I media dalle nostre parti hanno parlato di una “rivoluzione” che sarebbe in atto in Iran. Ma di quale rivoluzione parlano? Una rivoluzione non si fa senza il popolo e il popolo sta dalla parte di Ahmadinejad, o quanto meno certo non da quella di Moussavi. Quest'ultimo è appoggiato solo da una minoranza ricca e privilegiata. È sostenuto dalla CIA, che vuole conservare il dominio americano in quell'area geografica.
Mettiamoci bene in testa una cosa. I governi, soprattutto a livello internazionale, non agiscono per “esportare la democrazia”, o per qualche nobile ideale, il quale è semmai solo una copertura. La vera ragione del loro intervento è quella di preservare interessi economici e geopolitici. Gli Usa e l'Europa non cercano di difendere dei principi umanitari con un improbabile candidato, ma di perpetuare una politica imperialista, in continuità con quanto hanno fatto in passato. Non illudiamoci. Tra Bush e Obama su questo terreno c'è ben poca differenza. Molti dei più stretti collaboratori dell'attuale presidente americano sono gli stessi che fecero parte del governo Clinton. Il Segretario di Stato è Hillary Clinton, che ha suo tempo votò a favore della guerra in Iraq. Obama è stato il candidato che ha ottenuto i più cospicui finanziamenti da parte delle multinazionali.
Non sono certo gli Stati Uniti, la Nato e un'Europa succube dell'atlantismo incondizionato a diffondere la libertà nel mondo.
Può farlo invece soltanto la lotta dei popoli oppressi contro l'imperialismo occidentale, una lotta che vede il popolo iraniano in prima fila.
Scritto ben chiaramente.
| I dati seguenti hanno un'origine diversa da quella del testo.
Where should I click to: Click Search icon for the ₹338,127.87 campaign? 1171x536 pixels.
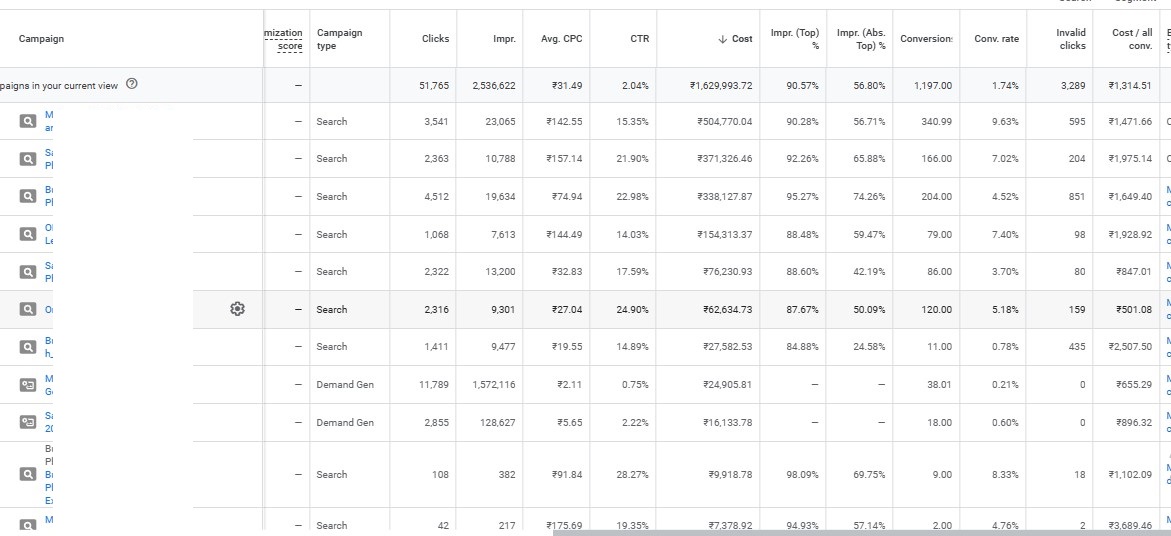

Bravo!
RispondiEliminaLa tua analisi geopolitica mi sembra ineccepibile, ma sostanzialmente perché io la penso allo stesso modo.
RispondiEliminaChi invece la pensasse in modo diverso (penso ad berlusconiano, ad un leghista o un qualsiasi elettore dell'area moderata), racconterebbe una storia ben diversa.
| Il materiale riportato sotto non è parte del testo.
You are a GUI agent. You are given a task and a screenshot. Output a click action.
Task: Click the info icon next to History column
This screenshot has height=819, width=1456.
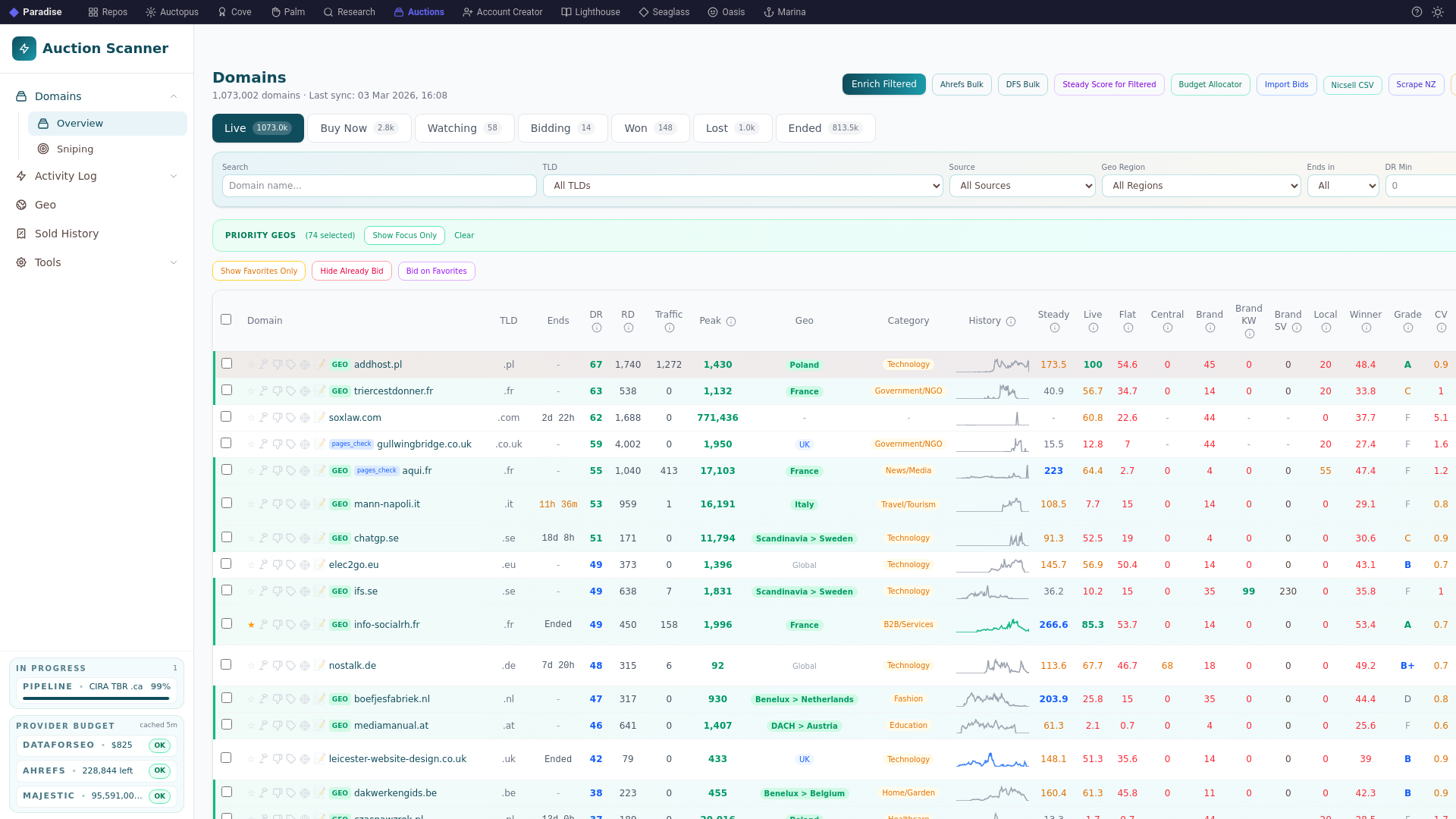coord(1011,322)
Quando la politica si fa per partito preso, tutti hanno ragione, ma poiché ognuno afferma verità contrastanti, è evidente che le alternative possibili sono due:
- o uno solo racconta la verità e tutti gli altri mentono;
- oppure mentono tutti.
In pratica, considerati uno per uno, dieci esponenti di partito che raccontano un evento in dieci modi diversi, è più probabile che mentano.
Ma perché mentono? Perché fanno discorsi di parte e perché è pressoché impossibile disporre di tutte le informazioni necessarie per raccontare la verità dei fatti.
Ciascuno usa le informazioni che gli fanno comodo per portare acqua al proprio mulino e nessuno vuole guardare ai fatti con occhio distaccato.
L'esito è scontato: muro contro muro, cultura contro cultura, recinto contro recinto. Dentro i buoni, fuori i cattivi. L'un contro l'altro armato. È il clima propizio all'ostilità pregiudiziale, all'odio, all'intolleranza e alla guerra.
Contro questa cultura guerrafondaia propongo:
1. Togliere i mezzi di informazione di massa ai proprietari privati e darli ai cittadini comuni e alle istituzioni pubbliche.
2. Dare potere ai comuni e alle assemblee comunali e abolire i partiti.
3. Educare i cittadini a deliberare su tutte le questioni di pubblico interesse, senza pretendere di essere ciascuno l'unico detentore della verità, ma rispettandosi reciprocamente e elaborando soluzioni di compromesso.
Didì.
RispondiEliminaA mio modo di vedere le cause della menzogna sono diverse. Non è il fatto di avere una concezione "di parte" (tutti ce l'abbiamo, anche tu ed io) che induce a dire menzogne, ma l'interesse di dominio. Gli Stati Uniti mentono sul Medioriente perché sono interessati a mantenerlo come propria colonia. Contro questi interessi della classe dominante bisogna lottare, se non si vuole rimanere schiacciati, volenti o nolenti.
Quanto ai punti che hai elencato sono d'accordo sul primo e sul terzo, ma non sul secondo. I partiti sono indispensabili nella mediazione del dibattito. Abolirli significa consegnare le istituzioni nelle mani dei poteri economici, che è quanto sta avvenendo. Da quando si sono indeboliti i partiti si sono rafforzate le lobby e la loro influenza sulla politica e si sono indeboliti i cittadini e in sostanza la democrazia.